>> begin TEXT EXTRACT
SS has been directed by California environmental agencies to investigate and take corrective action for groundwater contamination at
its facilities located in El Mirage and Monrovia, California. Based on currently available information, Ducommun has established a
reserve for its estimated liability for such investigation and corrective action of approximately $1.5 million at December 31, 2015,
which is reflected in other long-term liabilities on its consolidated balance sheet.
SS also faces liability as a potentially responsible party for hazardous waste disposed at landfills located in Casmalia and West
Covina, California. SS and other companies and government entities have entered into consent decrees with respect to these landfills
with the United States Environmental Protection Agency and/or California environmental agencies under which certain investigation,
remediation and maintenance activities are being performed. Based on currently available information, Ducommun preliminarily
estimates that the range of its future liabilities in connection with the landfill located in West Covina, California is between
approximately $0.4 million and $3.1 million. Ducommun has established a reserve for its estimated liability, in connection with the
West Covina landfill of approximately $0.4 million at December 31, 2015, which is reflected in other long-term liabilities on its
consolidated balance sheet. Ducommun’s ultimate liability in connection with these matters will depend upon a number of factors,
including changes in existing laws and regulations, the design and cost of construction, operation and maintenance activities, and the
allocation of liability among potentially responsible parties.
>> end TEXT EXTRACT
**EXERCISE:** Quote the passage on Ducommun's environmental liabilities word for word, starting with "SS has been" and going on through "its consolidated balance sheet.". The data that comes next is from a separate source and has no connection to the text above.
>> begin MATERIAL
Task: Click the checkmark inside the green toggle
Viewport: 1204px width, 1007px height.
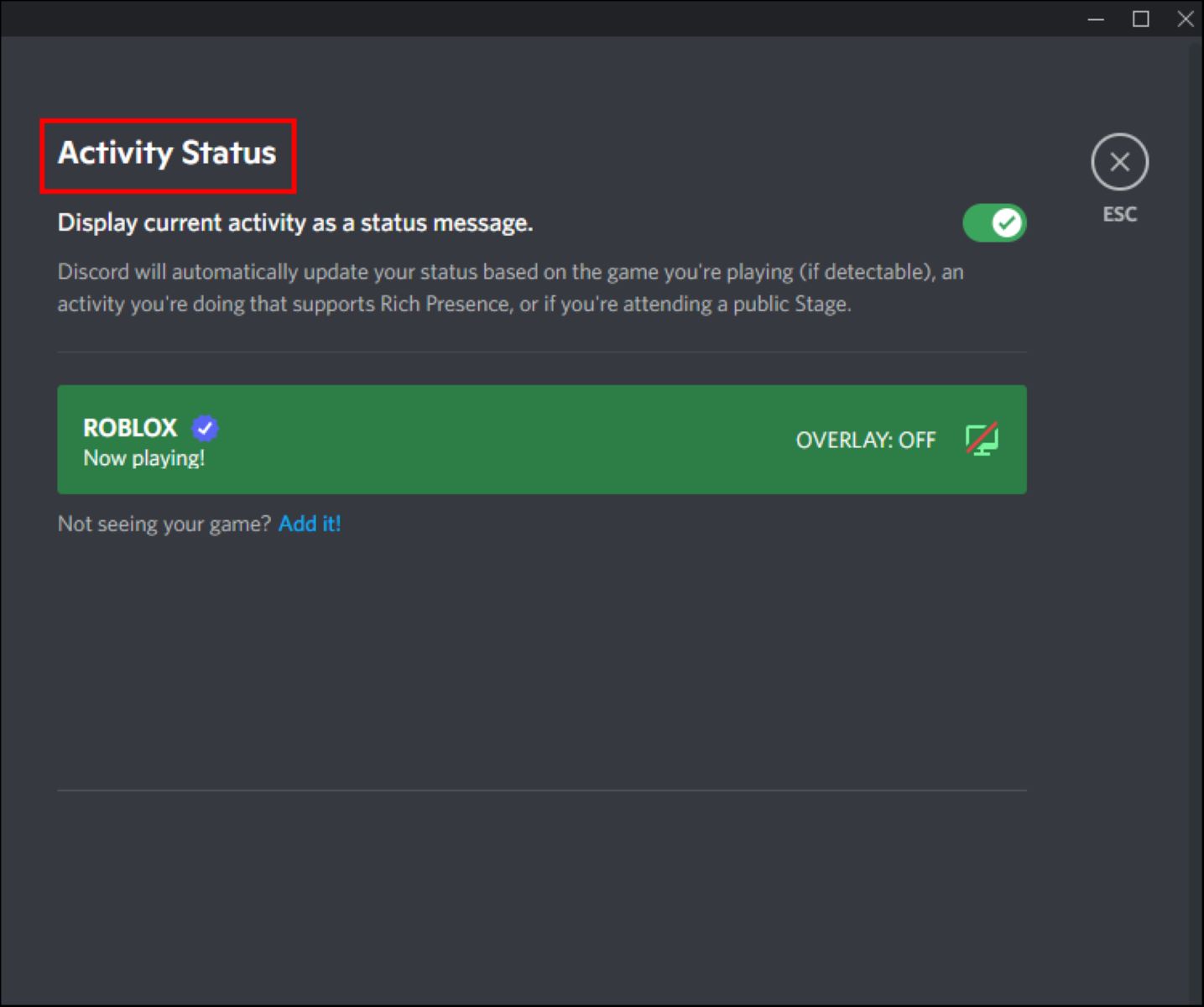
>> end MATERIAL
**THE SOLUTION:**
SS has been directed by California environmental agencies to investigate and take corrective action for groundwater contamination at
its facilities located in El Mirage and Monrovia, California. Based on currently available information, Ducommun has established a
reserve for its estimated liability for such investigation and corrective action of approximately $1.5 million at December 31, 2015,
which is reflected in other long-term liabilities on its consolidated balance sheet.